Lo scorso 29 settembre la CMA  ha pubblicato la propria decisione di procedere ad un Market Study sul funzionamento dei c.d. Digital Comparison Tools (DCT), ovvero gli strumenti di comparazione tra prodotti e servizi concorrenti su piattaforma digitale (siti web ed applicazioni per smartphones), in diversi settori dell’economia britannica. Questa tipologia di indagine della CMA attraverso questi “studi di mercato” si colloca ad un livello ancora esplorativo, finalizzato ad individuare le principali caratteristiche dell’industria dei DCT, ma allo stesso tempo rende espliciti gli obiettivi di policy della CMA in relazione alla concorrenza in ambiente digitale.

In particolare, la CMA ha individuato tre diverse categorie di DCT, che si differenziano per le modalità di raccolta delle informazioni oggetto di comparazione (la presenza o meno di accordi con i fornitori di prodotti o servizi oggetto di comparazione), la presentazione dei risultati (un’elencazione di offerte  basate su parametri inseriti dai consumatori oppure definite su misura alla luce di dati forniti dai consumatori) e l’eventuale assistenza prestata ai consumatori nel portare a compimento la transazione desiderata.

I settori economici interessati sono quelli in cui i DCT sembrano aver acquisito un peso crescente sulle dinamiche concorrenziali tra fornitori di beni e servizi, potendo apportare i maggiori benefici ai consumatori. In particolare, telecomunicazioni, energia e servizi finanziari. La CMA concentrerà la sua attenzione su quattro temi principali: la percezione che i consumatori hanno dei DCT e quali sono le loro aspettative; l’impatto dei DCT sulla concorrenza tra fornitori di beni e servizi oggetto di comparazione in che modo i DCT possono incrementare i livelli di concorrenza; i livelli di concorrenza tra DCT stessi; e, infine, gli effetti del contesto regolatorio sulla concorrenza e sulla tutela dei consumatori.
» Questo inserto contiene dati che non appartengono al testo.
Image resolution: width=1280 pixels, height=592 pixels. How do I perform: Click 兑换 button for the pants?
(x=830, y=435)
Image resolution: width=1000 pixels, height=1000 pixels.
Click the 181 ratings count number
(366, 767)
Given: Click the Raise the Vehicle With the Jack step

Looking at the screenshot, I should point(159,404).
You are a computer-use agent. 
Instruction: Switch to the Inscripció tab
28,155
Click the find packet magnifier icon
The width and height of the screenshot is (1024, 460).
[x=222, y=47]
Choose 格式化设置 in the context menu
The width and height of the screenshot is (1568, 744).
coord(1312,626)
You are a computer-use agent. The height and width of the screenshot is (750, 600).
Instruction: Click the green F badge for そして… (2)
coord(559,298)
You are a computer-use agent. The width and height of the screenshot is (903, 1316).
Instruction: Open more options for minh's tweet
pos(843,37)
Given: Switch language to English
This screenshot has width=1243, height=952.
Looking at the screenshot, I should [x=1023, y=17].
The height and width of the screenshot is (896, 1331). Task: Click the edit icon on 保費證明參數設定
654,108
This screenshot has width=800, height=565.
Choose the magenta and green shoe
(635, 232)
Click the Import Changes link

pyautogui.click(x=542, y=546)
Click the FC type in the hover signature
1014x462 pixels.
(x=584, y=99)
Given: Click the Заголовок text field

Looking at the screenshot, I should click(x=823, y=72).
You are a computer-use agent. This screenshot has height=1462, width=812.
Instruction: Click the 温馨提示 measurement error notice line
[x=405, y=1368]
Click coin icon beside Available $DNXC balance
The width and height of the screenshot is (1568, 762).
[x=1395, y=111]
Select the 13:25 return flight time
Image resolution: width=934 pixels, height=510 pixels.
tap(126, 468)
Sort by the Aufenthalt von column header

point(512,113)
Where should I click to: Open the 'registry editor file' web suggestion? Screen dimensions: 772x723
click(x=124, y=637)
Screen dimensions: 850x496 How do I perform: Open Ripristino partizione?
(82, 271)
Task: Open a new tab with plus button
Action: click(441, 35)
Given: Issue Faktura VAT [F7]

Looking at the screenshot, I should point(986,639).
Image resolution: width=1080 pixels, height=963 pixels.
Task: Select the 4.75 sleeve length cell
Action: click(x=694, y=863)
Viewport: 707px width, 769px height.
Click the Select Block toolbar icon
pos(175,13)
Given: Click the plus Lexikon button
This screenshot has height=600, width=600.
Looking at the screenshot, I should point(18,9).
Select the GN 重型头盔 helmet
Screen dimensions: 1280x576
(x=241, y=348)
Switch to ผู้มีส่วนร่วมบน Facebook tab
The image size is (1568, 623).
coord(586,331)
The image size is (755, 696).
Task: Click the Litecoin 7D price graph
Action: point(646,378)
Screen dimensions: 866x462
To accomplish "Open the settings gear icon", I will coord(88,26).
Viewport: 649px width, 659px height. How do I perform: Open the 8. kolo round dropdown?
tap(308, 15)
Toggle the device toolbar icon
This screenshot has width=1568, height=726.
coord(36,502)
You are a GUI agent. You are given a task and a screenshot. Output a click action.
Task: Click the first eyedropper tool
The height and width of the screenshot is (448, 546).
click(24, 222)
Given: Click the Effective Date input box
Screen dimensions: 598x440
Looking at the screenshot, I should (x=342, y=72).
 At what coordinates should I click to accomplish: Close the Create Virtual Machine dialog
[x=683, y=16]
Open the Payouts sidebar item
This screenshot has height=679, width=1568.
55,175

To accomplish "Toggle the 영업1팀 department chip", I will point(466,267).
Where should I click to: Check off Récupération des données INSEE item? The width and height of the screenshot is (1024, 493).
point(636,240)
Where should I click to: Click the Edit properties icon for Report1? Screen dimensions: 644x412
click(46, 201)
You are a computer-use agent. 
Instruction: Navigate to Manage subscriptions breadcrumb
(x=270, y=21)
Tra gli obiettivi in materia di concorrenza, la CMA si propone di verificare in che modo i DCT possono facilitare l’entrata o l’espansione sul mercato per fornitori di beni e servizi, in particolare riducendo i costi di ricerca delle informazioni ma anche la struttura delle relazioni tra DCT e fornitori. Inoltre, il watchdog britannico si propone di accertare se i DCT sono in grado di condizionare il comportamento dei fornitori con ricadute finali sulle offerte per i consumatori. Infine, la CMA intende delineare il modo in cui una concorrenza effettiva tra DCT dovrebbe dispiegarsi e accertare se sussistono ostacoli o impedimenti, ed eventualmente le loro cause, per il raggiungimento di tale obiettivo.

Non resta che aspettare l’esito di tale indagine conoscitiva che si pone nel solco della sempre maggiore attenzione per le interazioni tra tutela della concorrenza, innovazione e mercato digitale.